Loading the 10-tonne, 52ft-long monster car on and off its trailer before towing it 12 miles each night to the Al Jafr air base would waste several hours a day. West Yorkshire speed freak and businessman Richard Bailey had followed the Thrust project right from the very start. He'd invented an inflatable garage for sidecar racing to protect himself from the wind, rain and cold while fixing his bikes at the trackside and was certain one of his Airesheltas could give Thrust, well, a big thrust forward.
He contacted Richard Noble who at first thought he could do without one.
He had to think again quickly when things started to go wrong and rang 40-year-old Mr Bailey at home one Saturday teatime with an urgent SOS for help.
Mr Bailey had an Aireshelta which would do the job and worked all Saturday night and Sunday to locate it, pack it and get it to the airport. The speed of the operation was such that the Aireshelta travelled 2,500 miles and was out on the Jordanian desert covering Thrust on the Monday so the car could be repaired quickly and complete more test runs.

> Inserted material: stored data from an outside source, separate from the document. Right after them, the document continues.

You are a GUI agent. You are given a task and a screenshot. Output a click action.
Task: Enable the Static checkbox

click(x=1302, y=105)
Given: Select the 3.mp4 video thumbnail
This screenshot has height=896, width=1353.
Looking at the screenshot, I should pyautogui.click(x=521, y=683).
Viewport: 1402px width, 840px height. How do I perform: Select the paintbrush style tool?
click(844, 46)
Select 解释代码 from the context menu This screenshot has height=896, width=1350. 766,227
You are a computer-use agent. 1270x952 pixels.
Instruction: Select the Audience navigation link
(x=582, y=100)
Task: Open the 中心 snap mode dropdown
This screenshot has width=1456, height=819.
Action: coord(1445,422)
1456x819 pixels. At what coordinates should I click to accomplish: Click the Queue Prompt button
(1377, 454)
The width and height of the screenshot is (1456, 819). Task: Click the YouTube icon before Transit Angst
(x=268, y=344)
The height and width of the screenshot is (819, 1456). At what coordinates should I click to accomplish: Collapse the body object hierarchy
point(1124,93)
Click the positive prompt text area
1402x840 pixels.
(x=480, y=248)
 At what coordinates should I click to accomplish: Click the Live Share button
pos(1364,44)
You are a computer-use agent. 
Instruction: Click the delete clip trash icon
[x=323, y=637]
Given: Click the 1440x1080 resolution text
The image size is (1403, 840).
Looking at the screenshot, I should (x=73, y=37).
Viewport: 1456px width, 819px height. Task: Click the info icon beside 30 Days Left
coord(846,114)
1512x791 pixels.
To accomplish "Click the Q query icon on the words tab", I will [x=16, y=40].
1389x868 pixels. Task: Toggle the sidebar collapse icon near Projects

"We loaned them that Aireshelta for nothing," said Mr Bailey. "It was our way of making sure we'd done our bit for such an important British engineering project." And the Huddersfield company has now sponsored the huge new Aireshelta it has specially made for September's bid to get Thrust into the history books. It takes a mere 20 minutes to blow-up, just over half-an-hour to deflate and can be packed away into a Transit van.
Airesheltas are now used all over the world, mainly by the armed forces and emergency services. In the wake of the official report into the Lockerbie bombing when the Pan Am jet was blasted out of the night sky above Scotland in December 1988, the emergency services realised they needed highly mobile, instantly-inflated shelters for use as casualty clearing stations and rescue control headquarters. Airesheltas meet all these needs and the ambulance service covering Lockerbie became one of the firm's first customers. They are used at all kinds of major incidents. Others are used by the Royal Electrical and Mechanical Engineers in Bosnia to protect mechanics from the harsh Balkan winters while they repair and service trucks.
More bizarrely, Airesheltas have been turned into inflatable opera houses big enough to seat 450 people and small enough to be used as portable dark rooms at outdoor film and tv sets.